Lakeshore Technical College (LTC) is a public community college in Cleveland, Wisconsin. It is part of the Wisconsin Technical College System. The college offers associate degree and technical diploma programs as well as certifications and adult continuing education programs.

History 
In 1960, the former Sheboygan Central High School was renovated and the building was converted to house Sheboygan Vocational and Adult Education and the administrative offices of the Sheboygan Area School District.

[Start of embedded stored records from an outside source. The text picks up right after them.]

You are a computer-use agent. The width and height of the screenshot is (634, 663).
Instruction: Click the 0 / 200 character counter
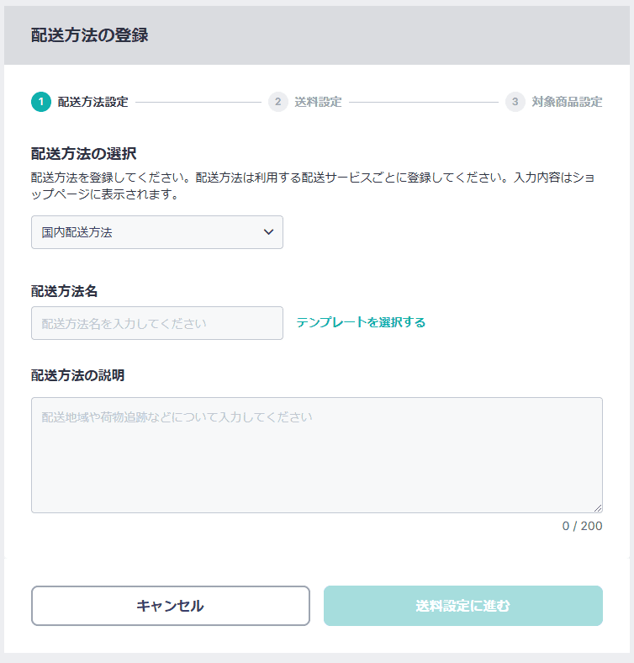click(582, 526)
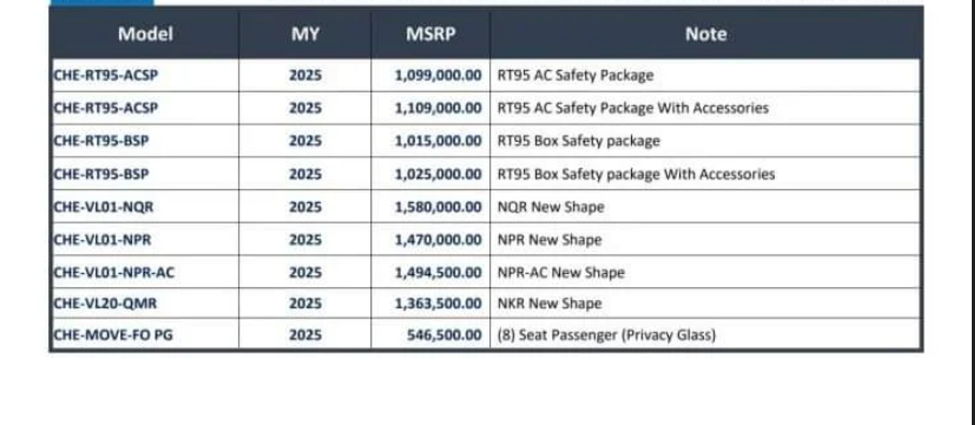This screenshot has width=975, height=425.
Task: Click the 1,015,000.00 MSRP cell
Action: click(438, 141)
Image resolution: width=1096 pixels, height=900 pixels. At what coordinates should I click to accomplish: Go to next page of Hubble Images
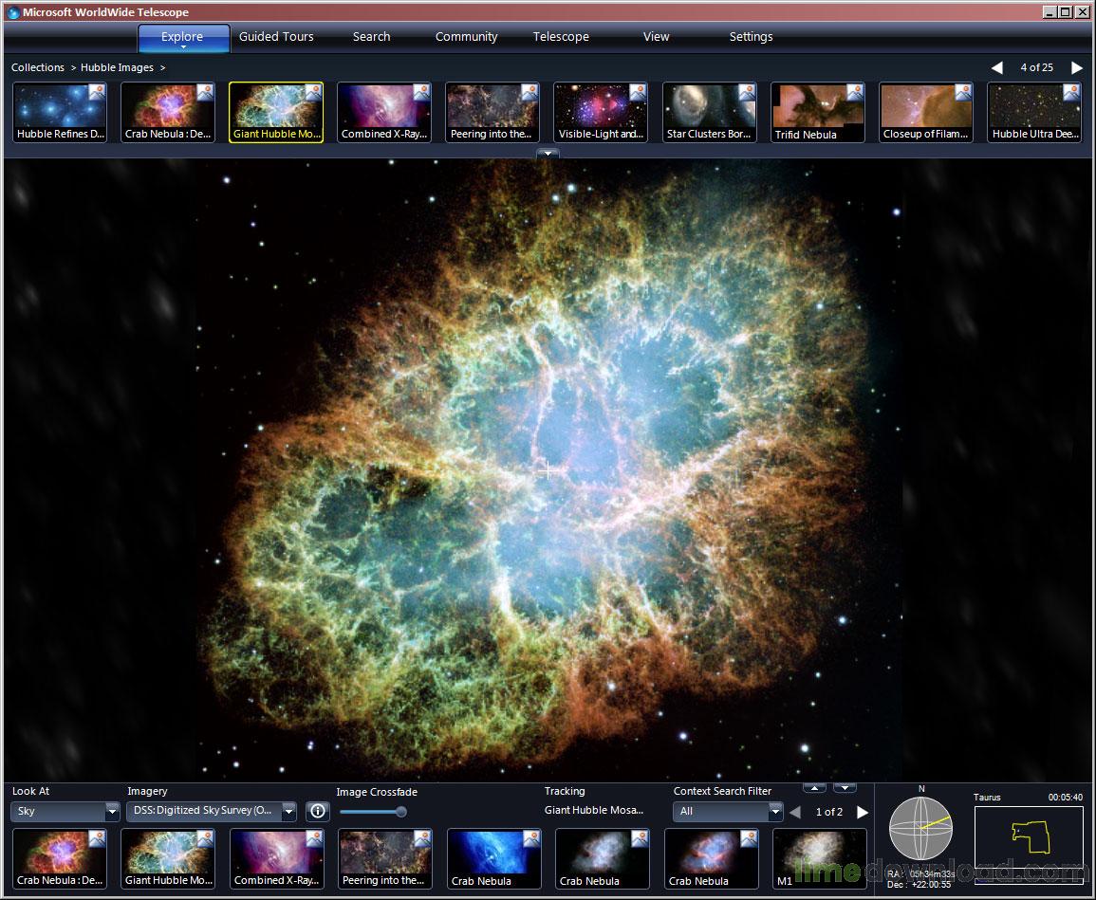(1077, 67)
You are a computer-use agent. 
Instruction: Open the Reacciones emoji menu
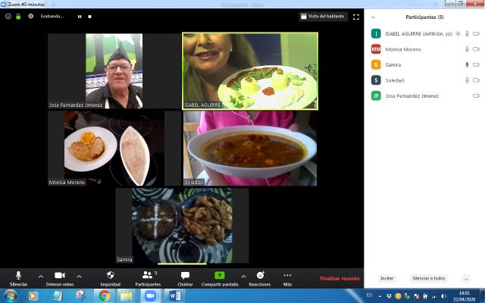(260, 276)
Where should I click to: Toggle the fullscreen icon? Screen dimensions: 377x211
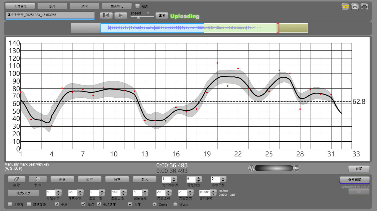365,7
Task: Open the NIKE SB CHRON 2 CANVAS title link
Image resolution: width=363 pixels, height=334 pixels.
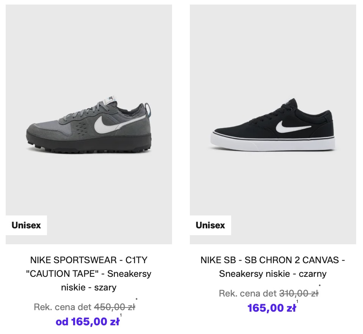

In 1968, the Sheboygan School of Vocational and Adult Education was renamed to Lakeshore Technical Institute (LTI). In 1974, LTI's main campus in Cleveland opened, constructed at a cost of $5 million.
 
In 1978, student housing was first proposed at the Cleveland campus. In 1981, LTI's board of directors decided against being directly involved in student housing but in March 1990, the board endorsed a proposal to develop housing on a five-acre property just south of the campus along North Avenue.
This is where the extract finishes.